Supplied text:
- - -
Faultless communication
"Faultless communication" isn't a misnomer exactly, but I think it lends itself to some easy misconceptions. The basic idea is that a sequence of examples is a faultless communication when there is only one possible rule describing all the examples; there is then the often-repeated statement that if a faultless communication fails, the problem is with the learner, not with the method.
When the book gets into details, however, the actual theory is much less dismissive. In fact, it is emphasized that in general, when a method fails, there's something wrong with the method. A well-designed sequence of examples is not (usually) a faultless communication. Rather, it is a sequence of examples calibrated in such a way that, if the learner arrives at an incorrect rule, the test examples will identify the incorrect rule, which can then be traced back to an ambiguity in the examples given. Alternatively, it can make it clear that the learner lacks sufficient background to identify the correct rule.
The actual issue that the concept of faultless communication is meant to address is the following. When you don't have a clear way to diagnose failure while teaching a concept, it leads to blind experimentation: you ask "Did everyone understand that?" and, upon a negative answer, say "Okay, let me try explaining it in some different way..." You might never stumble upon the reason that you are misunderstood, except by chance.
My own thoughts
A disclaimer: I have very little experience with teaching in general, and this is my first encounter with a complete theory of teaching. Parts of Direct Instruction feel overly restrictive to me; it seems that it doesn't have much of a place for things like lecturing, for instance. Then again, a theory must be somewhat restrictive to be effective; unless the intuitive way I would teach something is already magically the optimal way, the theory is no good unless it prevents me from doing something I would otherwise do.
An interesting aspect of Direct Instruction that I don't think has been pointed out yet (well, the book, written in 1982, might not be a likely place to find such a thought): this method of teaching seems ideally suited for teaching an Artificial Intelligence. Part of the gimmick of Direct Instruction is that it tries, as much as possible, not to make assumptions about what sort of things will be obvious to the learner. Granted, a lot of the internal structure still relies on experimental data gathered from human learners, but if we're creating an AI, it's a lot easier to program in a set of fundamental responses describing the way it should learn inductively, than to program in the concept of "red" or "faster than" by hand.
I still have the book and plan to hold on to it for a week or so; if there are any questions about what Direct Instruction is or is not, ask them in the comments and I will do my best to figure out what the theory says one way or the other.
- - -
Work task 1: Turn the paragraph of the Direct Instruction post that begins "When the book gets into details" into a short bulleted list that keeps its main facts.
Work task 2:
Using the Direct Instruction post, decide whether each statement agrees with it. Answer yes or no and quote the words that decide it.
(a) The book discussed was written in 1982.
(b) The writer has a lot of teaching experience.
(c) A well-designed sequence of examples is usually a faultless communication.
The records have no connection to the Direct Instruction post.
- - -
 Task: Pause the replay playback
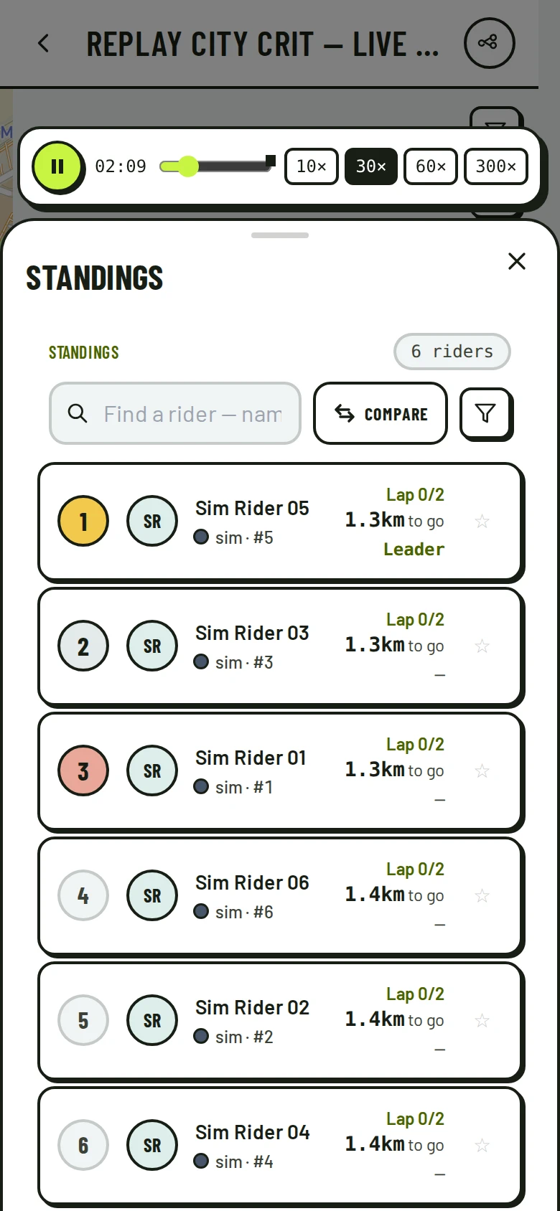point(57,166)
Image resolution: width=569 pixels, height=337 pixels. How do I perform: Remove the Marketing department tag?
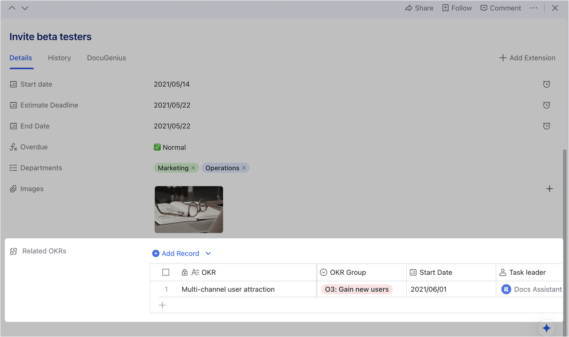[x=193, y=168]
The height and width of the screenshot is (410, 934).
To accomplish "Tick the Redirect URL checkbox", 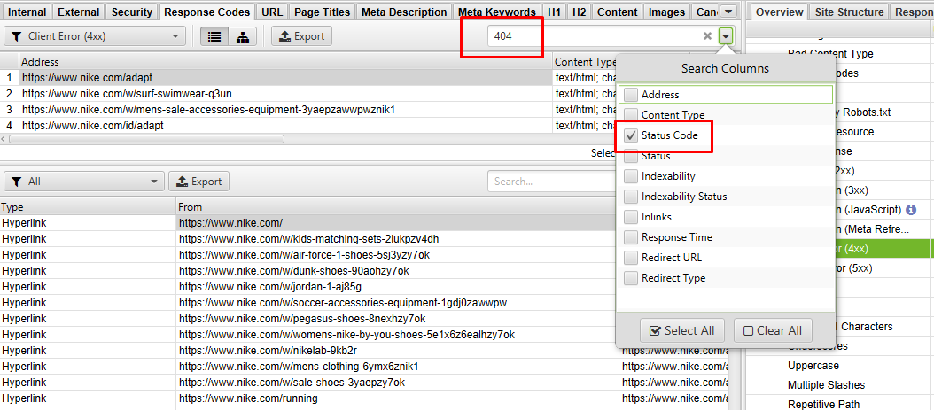I will pos(630,258).
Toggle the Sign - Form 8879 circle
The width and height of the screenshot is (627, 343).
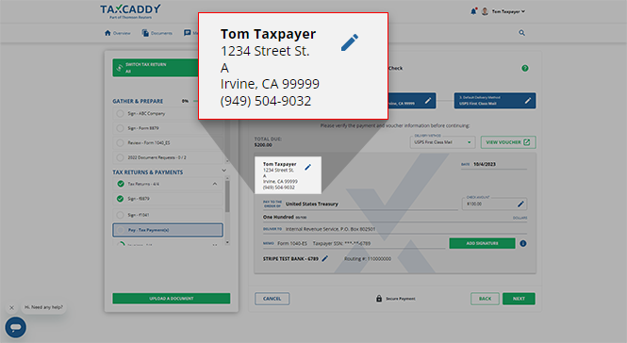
- - -
Task result 1:
- The book's detailed theory is much less dismissive than the often-repeated statement.
- It stresses that when a method fails, the method is generally at fault.
- A well-designed sequence of examples is usually not a faultless communication.
- Instead, it is calibrated so that test examples reveal an incorrect rule the learner arrives at, which can be traced back to an ambiguity in the examples.
- It can also show that the learner lacks enough background to identify the correct rule.

Task result 2:
(a) Yes: "the book, written in 1982"
(b) No: "I have very little experience with teaching in general"
(c) No: "A well-designed sequence of examples is not (usually) a faultless communication."